MANHATTAN, KAN. — Approximately 80 individuals — or “scouts” as they would come to be called — squeezed into a Central Kansas hotel meeting room May 16 for the 65th annual Kansas Hard Winter Wheat Tour orientation. The tour, organized and conducted by the Wheat Quality Council, is the first “normal” post-COVID tour, that hoped to carry on the tradition of bringing a large cross section of wheat industry stakeholders into wheat fields for a firsthand look at the quality of this year’s crop prior to harvest.
“We say this every year, but this year is unlike the others,” said Aaron Harries, vice president of research and operations for Kansas Wheat, as he welcomed the scouts to this year’s tour. “The variability from mile to mile and county to county is going to be something we haven’t seen in a while.”
After an unfortunate combination of a warm and wet fall followed by a cold and dry spring, the Kansas wheat crop is under stress.
“The best outcome for wheat quality is when we’re slightly higher in temperature and slightly drier than normal so there’s a little stress, which gives us the best chance of protein and flour performance,” said Dave Green, executive vice president of the Wheat Quality Council and coordinator of the tour, adding that growing wheat is akin to training an athlete that needs a little stress to perform well.
The scouts were told to expect to see everything from lush wheat fields with kernels starting to develop in the eastern half of the state all the way to fields being prepared for abandonment, mainly in the southwest. The variety in stages was driven by severe drought conditions.
“We’ve been so cold and dry, especially in the south and southwest part of the state, that it has really squeezed the reproductive stage of the crop,” said Romulo Lollato, professor of agronomy at Kansas State University.
One southwest wheat farmer in attendance, Gary Millershaski, said, “It has been 290 days since we had a one-inch rainfall. All our pastures are dead like it’s the middle of winter.”

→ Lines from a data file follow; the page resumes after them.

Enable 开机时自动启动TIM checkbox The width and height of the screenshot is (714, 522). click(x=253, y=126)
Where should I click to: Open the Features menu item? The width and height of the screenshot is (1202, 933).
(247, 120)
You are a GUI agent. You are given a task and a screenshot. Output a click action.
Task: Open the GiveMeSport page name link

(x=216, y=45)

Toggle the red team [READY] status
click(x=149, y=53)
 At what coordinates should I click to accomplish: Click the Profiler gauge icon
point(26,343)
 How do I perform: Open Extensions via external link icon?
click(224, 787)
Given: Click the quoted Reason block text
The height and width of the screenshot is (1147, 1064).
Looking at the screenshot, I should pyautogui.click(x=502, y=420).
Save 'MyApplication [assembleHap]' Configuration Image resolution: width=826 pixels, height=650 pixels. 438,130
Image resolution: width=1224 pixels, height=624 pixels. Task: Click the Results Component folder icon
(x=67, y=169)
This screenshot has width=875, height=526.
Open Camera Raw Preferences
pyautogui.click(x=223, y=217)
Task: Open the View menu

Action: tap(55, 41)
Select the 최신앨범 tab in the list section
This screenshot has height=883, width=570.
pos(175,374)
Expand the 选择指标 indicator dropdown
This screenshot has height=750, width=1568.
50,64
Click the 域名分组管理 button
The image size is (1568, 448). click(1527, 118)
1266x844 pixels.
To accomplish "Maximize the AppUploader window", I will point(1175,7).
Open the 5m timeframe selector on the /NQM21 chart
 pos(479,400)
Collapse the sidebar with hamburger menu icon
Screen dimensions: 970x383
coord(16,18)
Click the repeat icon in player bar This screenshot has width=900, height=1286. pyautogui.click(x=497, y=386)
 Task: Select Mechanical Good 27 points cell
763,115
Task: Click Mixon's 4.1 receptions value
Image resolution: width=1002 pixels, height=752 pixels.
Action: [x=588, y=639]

For the next three days of the tour, the scouts will ride in groups of four across Kansas, stopping every 10 to 15 miles across pre-determined routes, to randomly measure the amount of wheat growing per foot and assess its conditions. The data collected will then be inputted into specific formulas, depending on the growth stage of the wheat, which later will be summarized into how many bushels per acre the Kansas crop is expected to yield in addition to a production estimate. The scouts, who’ve come from coast to coast and as far north as Canada and as far south as Mexico, represent every point of the wheat industry, including producers, grain millers, end users, government officials and news media.
Typically, the state of Kansas produces around 330 million bus of winter wheat. But this year, the US Department of Agriculture in its May 12 Crop Production report forecast the Kansas crop at 271 million bus, down 26% from 2021.